▸ What to work on
Nothing but the lines from the one containing "Given: Click the WeChat watermark logo icon" through the last line of the records below should be copied, exactly and without pictures.

Items from a dataset

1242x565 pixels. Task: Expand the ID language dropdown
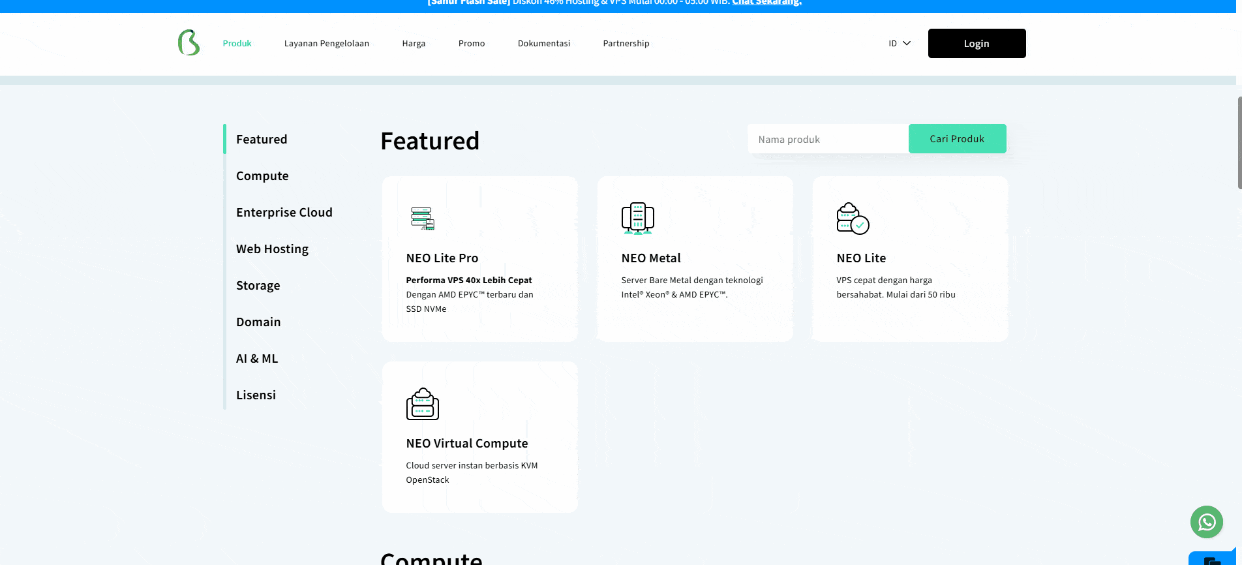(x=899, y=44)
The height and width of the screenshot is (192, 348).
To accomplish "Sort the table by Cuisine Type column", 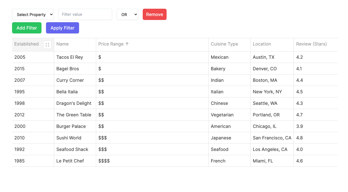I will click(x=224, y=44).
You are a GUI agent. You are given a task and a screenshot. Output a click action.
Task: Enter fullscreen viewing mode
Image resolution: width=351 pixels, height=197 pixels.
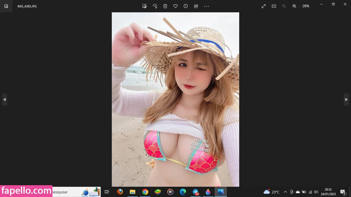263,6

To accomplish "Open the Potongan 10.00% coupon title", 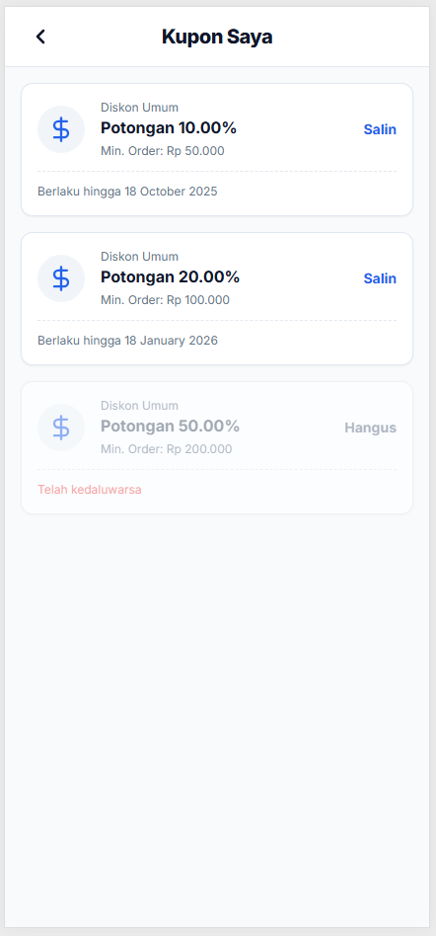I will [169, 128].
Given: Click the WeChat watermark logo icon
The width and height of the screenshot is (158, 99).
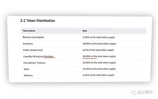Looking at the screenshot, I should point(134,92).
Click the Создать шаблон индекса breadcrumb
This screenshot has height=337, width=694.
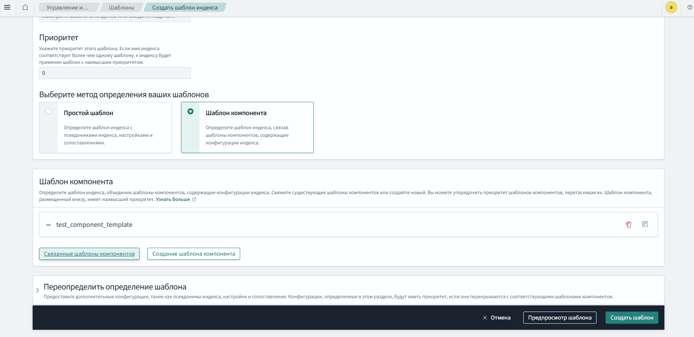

▸ Completed task
Given: Click the WeChat watermark logo icon
The width and height of the screenshot is (158, 99).
Looking at the screenshot, I should point(134,92).
Click the Создать шаблон индекса breadcrumb
This screenshot has height=337, width=694.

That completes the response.